[start]

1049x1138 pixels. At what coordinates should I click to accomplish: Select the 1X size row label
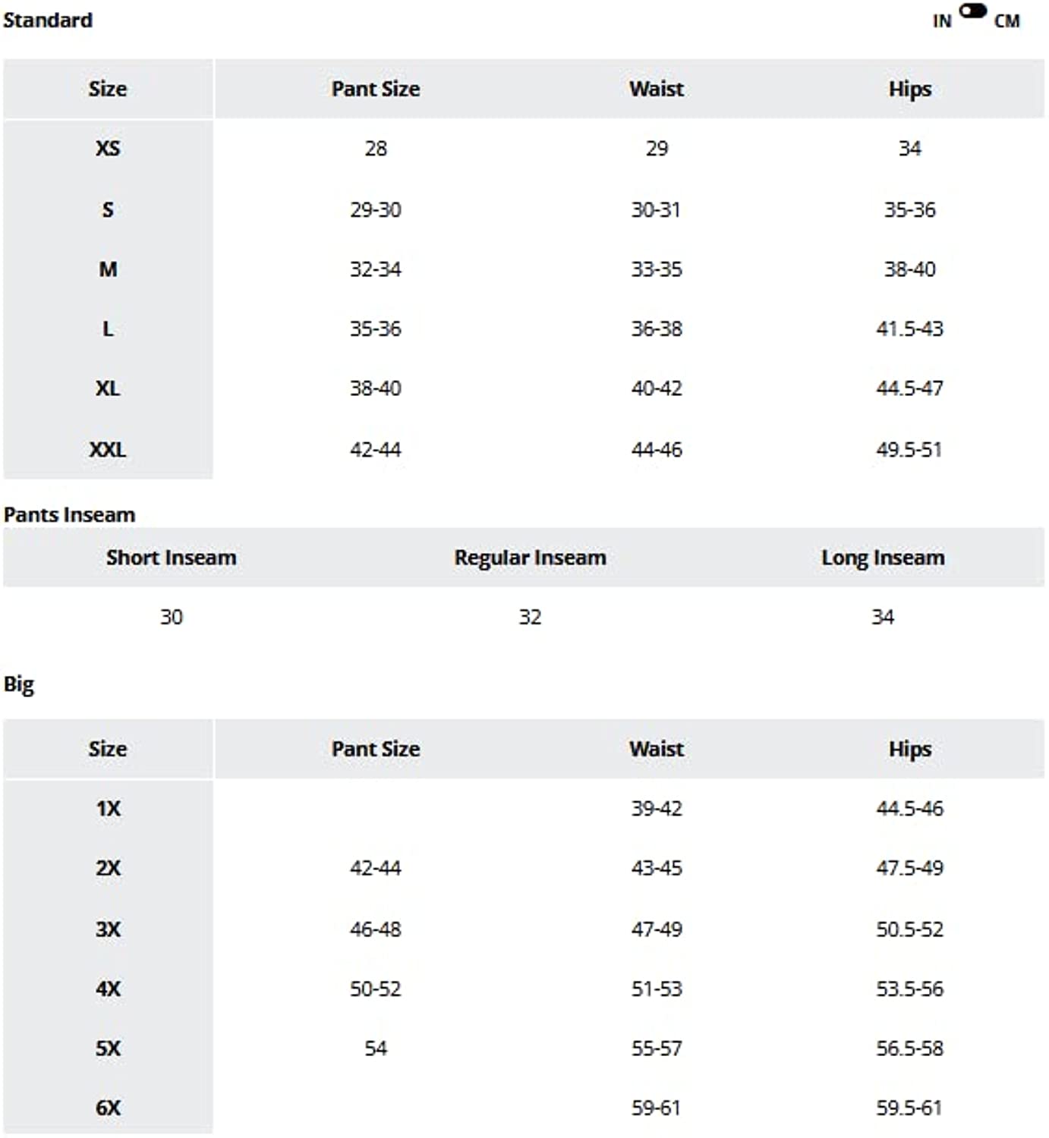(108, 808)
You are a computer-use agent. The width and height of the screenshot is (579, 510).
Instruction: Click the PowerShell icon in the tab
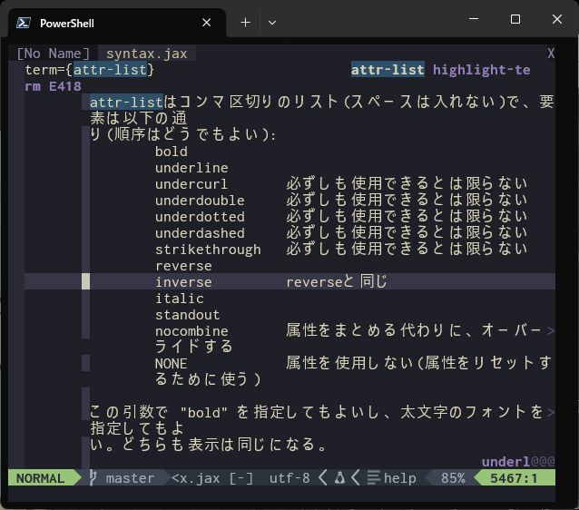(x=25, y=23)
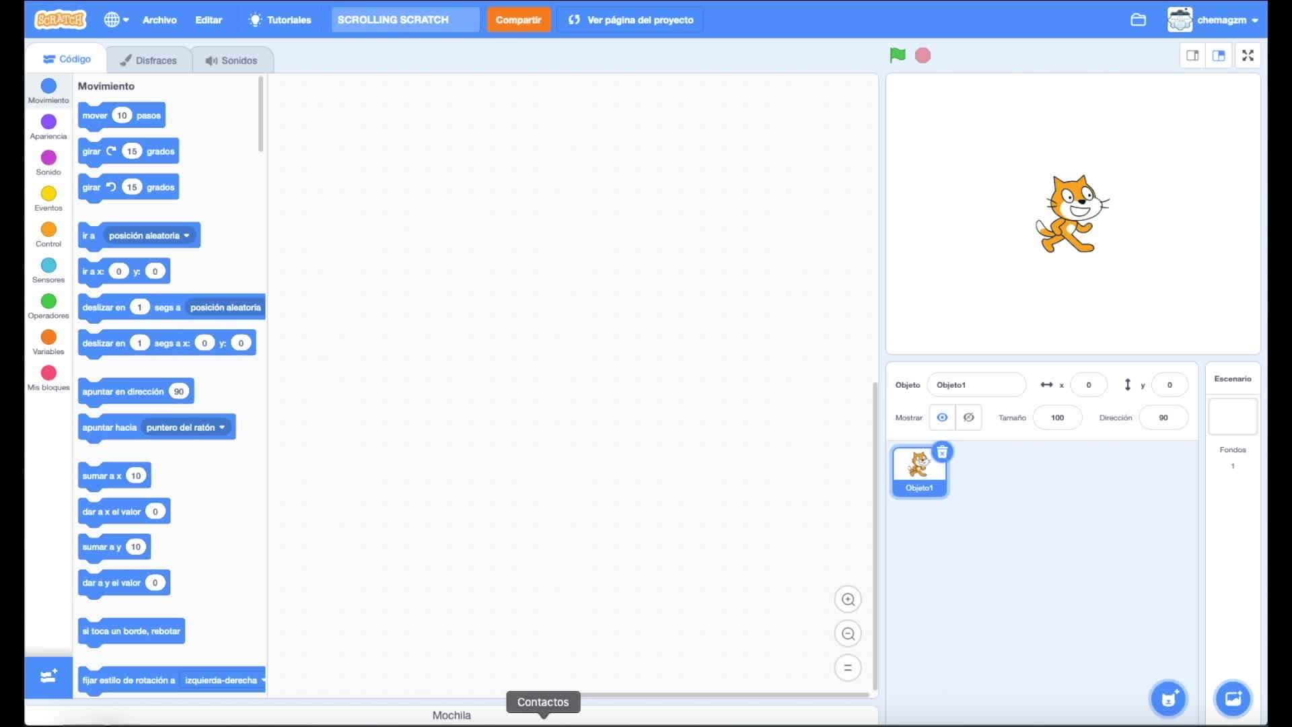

[end]

Rewrite the records above, replacing "row label" with "column label" and keeping everything else unchanged. Omit the pictures from your answer.

1049x1138 pixels. At what coordinates should I click to accomplish: Select the 1X size column label
(108, 808)
You are a computer-use agent. The width and height of the screenshot is (579, 510).
Instruction: Click the PowerShell icon in the tab
(x=25, y=23)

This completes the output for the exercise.